Problems to solve:
(1) According to the guide to building an LR system, what file format must the data be in for a specific source system?
(2) Summarize the guide to building an LR system in two sentences.

How to use this repository to make an LR system from your data
This page is written for researchers that have collected data and wish to make an LR system using that data.
An LR system is an automated statistical method in which two hypotheses are modeled and which can produce LRs for the hypothesis pair. These LRs can be made based on validation data for which it is known what the true hypothesis is, so that the LR system can be validated. Alternatively, LRs can be produced for data for which the true hypothesis is unknown, e.g. case data.
Typically, an LR system will model variants of these two hypotheses:
- Hypothesis 1: the trace is from the same source as the reference
- Hypothesis 2: the trace is from another source than the reference
This document will help you choose a 'yaml-file' where you can make design choices and put in the specifics and which will let you run an experiment using the LR system. A yaml-file is a text file in which you write what the code will do for you. The yaml-files are pre-made and can be found in this repository. The pre-made yaml-files are templates, for you to adapt to your situation.
To choose which yaml-file is appropriate for you, you need to answer some questions about the data you have and which type of LR system you need. Then, you will be instructed to organize your data. This ensures the data is in a format that can be parsed by the repository. Next, you can go to the yaml-file, where you can build your LR system and set up an experiment. You will be guided by comments in the yaml-file.
Before you begin, make sure that you have a working version of LiR.
- Do you have one specific (case-related) reference source along with data from other sources, and do you want to model the first hypothesis exclusively with data from that source?
--> You probably want a 'specific source' LR system. Go here: specific source system
- Do you have data from multiple sources that are not case-related?
--> You probably want a 'common source' LR system.
Answer the follow up questions:
-
Does your data contain trace / reference pairs and some score for each pair?
--> You probably want a 'common source - pre-scored' LR system. Go here: pre-scored system
-
Does your data contain single instances of traces / references and measurements / features of those traces?
--> You want a 'score-based common source' LR system or a 'feature-based common source' LR system, go here: common source system.
Specific source system
In this LR system, you will: model Hypothesis 1 'trace and reference come from the same source' with data from one specific source. model Hypothesis 2 'trace and reference come from different sources' with data from other sources.
You'll need your data in csv or txt-format.
Here's a minimal example of data that would work: 'hypothesis_label,feature1,feature2,feature3'
It is also possible to use sourceIDs instead of hypothesis label and some other columns are optional, for more information see HERE
The template-yaml that you should use is: specificsource.yaml (TODO)
Pre-scored common source system
In this LR system, you will: model Hypothesis 1 'trace and reference come from the same source' with data pairs from multiple sources. model Hypothesis 2 'trace and reference come from different sources' with data pairs from multiple sources.

Provided material:
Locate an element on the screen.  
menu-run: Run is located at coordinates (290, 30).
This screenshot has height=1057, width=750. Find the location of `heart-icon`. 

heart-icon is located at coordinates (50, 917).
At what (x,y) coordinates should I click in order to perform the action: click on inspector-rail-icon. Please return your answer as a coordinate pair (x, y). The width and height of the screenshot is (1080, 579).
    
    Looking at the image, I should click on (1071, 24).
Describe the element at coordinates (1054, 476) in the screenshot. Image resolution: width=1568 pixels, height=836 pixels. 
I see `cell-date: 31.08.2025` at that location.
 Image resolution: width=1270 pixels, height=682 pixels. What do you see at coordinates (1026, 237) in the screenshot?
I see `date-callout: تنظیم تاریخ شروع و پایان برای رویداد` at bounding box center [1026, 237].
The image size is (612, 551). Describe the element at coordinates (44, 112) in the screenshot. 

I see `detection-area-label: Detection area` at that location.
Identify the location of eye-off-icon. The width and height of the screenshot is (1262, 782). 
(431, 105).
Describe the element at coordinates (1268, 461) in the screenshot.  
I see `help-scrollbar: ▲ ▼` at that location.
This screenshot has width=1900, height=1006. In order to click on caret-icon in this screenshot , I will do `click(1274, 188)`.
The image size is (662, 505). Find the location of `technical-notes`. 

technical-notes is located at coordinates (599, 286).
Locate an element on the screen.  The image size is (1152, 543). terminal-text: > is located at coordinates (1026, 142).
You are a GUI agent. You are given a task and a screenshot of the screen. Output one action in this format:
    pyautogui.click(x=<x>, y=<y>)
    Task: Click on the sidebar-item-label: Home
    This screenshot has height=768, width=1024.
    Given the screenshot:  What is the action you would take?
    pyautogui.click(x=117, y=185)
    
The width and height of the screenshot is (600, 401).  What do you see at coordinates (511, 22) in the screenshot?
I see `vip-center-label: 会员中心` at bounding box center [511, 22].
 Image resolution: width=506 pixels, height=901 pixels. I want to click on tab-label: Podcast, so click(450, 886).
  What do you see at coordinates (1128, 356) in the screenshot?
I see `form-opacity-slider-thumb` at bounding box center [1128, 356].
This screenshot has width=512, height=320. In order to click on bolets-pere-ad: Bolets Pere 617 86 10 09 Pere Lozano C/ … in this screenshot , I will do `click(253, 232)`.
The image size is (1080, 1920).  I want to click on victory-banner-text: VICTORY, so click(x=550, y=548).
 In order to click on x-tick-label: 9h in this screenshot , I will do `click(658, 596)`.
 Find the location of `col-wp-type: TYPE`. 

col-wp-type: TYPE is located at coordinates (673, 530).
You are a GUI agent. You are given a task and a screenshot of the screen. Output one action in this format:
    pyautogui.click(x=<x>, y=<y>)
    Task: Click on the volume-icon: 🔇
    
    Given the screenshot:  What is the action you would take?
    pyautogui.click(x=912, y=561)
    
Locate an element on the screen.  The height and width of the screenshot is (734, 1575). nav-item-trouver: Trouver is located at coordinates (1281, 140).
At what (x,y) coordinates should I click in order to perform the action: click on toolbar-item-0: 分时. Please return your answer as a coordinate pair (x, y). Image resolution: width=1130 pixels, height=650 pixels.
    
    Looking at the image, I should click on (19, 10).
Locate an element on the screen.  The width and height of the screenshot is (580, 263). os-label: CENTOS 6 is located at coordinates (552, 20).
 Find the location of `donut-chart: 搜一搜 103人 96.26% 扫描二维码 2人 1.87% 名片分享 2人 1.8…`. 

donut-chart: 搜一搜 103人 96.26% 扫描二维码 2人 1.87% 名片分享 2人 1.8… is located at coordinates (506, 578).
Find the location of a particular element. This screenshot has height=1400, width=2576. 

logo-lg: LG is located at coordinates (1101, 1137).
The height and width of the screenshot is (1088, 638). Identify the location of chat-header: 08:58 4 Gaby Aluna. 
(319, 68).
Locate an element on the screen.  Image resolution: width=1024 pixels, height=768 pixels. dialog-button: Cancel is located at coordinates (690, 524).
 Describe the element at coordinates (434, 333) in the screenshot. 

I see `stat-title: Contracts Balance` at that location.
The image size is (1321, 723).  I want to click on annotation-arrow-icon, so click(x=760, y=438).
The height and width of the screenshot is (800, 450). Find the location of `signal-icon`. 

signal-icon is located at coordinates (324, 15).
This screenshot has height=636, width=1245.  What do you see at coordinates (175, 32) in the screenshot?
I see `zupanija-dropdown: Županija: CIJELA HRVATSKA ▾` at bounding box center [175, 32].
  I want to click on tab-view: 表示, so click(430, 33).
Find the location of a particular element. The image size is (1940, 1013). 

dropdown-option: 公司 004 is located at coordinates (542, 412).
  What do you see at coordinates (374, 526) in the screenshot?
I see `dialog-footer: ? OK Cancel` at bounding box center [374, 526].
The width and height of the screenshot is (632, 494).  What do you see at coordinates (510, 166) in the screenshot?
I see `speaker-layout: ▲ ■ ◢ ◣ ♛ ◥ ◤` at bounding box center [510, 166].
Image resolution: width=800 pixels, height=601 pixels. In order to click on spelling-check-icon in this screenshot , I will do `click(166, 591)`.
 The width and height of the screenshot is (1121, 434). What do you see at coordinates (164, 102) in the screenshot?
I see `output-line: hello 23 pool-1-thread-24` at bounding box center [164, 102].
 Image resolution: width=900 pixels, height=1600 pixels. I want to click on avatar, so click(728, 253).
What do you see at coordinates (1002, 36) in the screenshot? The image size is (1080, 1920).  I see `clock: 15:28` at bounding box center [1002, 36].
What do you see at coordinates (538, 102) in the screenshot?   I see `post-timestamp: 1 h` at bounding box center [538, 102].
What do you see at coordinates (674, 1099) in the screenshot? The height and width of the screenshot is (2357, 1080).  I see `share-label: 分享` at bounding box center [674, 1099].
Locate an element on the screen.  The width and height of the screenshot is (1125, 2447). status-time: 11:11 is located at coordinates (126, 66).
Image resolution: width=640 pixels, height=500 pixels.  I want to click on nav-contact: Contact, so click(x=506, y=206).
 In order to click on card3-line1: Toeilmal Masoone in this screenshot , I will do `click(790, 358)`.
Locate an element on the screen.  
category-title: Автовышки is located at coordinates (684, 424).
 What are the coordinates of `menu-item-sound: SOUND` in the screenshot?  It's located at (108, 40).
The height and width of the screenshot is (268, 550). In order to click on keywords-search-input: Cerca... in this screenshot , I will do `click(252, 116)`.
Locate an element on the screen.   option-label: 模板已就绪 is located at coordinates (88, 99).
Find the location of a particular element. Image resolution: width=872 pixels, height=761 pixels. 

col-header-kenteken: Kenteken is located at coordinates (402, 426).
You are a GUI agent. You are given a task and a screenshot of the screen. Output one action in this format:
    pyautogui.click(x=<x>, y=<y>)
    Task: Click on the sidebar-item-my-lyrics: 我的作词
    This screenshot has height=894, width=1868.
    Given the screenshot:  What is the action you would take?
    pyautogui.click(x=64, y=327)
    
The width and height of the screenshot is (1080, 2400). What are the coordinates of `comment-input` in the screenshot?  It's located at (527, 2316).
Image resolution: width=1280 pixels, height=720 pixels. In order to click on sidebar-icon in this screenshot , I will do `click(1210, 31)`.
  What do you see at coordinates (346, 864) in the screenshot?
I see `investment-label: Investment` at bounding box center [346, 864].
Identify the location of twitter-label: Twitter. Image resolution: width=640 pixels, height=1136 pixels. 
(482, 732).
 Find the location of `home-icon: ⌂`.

Task responses:
(1) The data must be in csv or txt format.

(2) An LR system is an automated statistical method that models two hypotheses and produces LRs for that pair. To build one, researchers answer questions about their data to choose a pre-made yaml template, which points them to a specific source, pre-scored common source, or score-based or feature-based common source system that they adapt to run an experiment.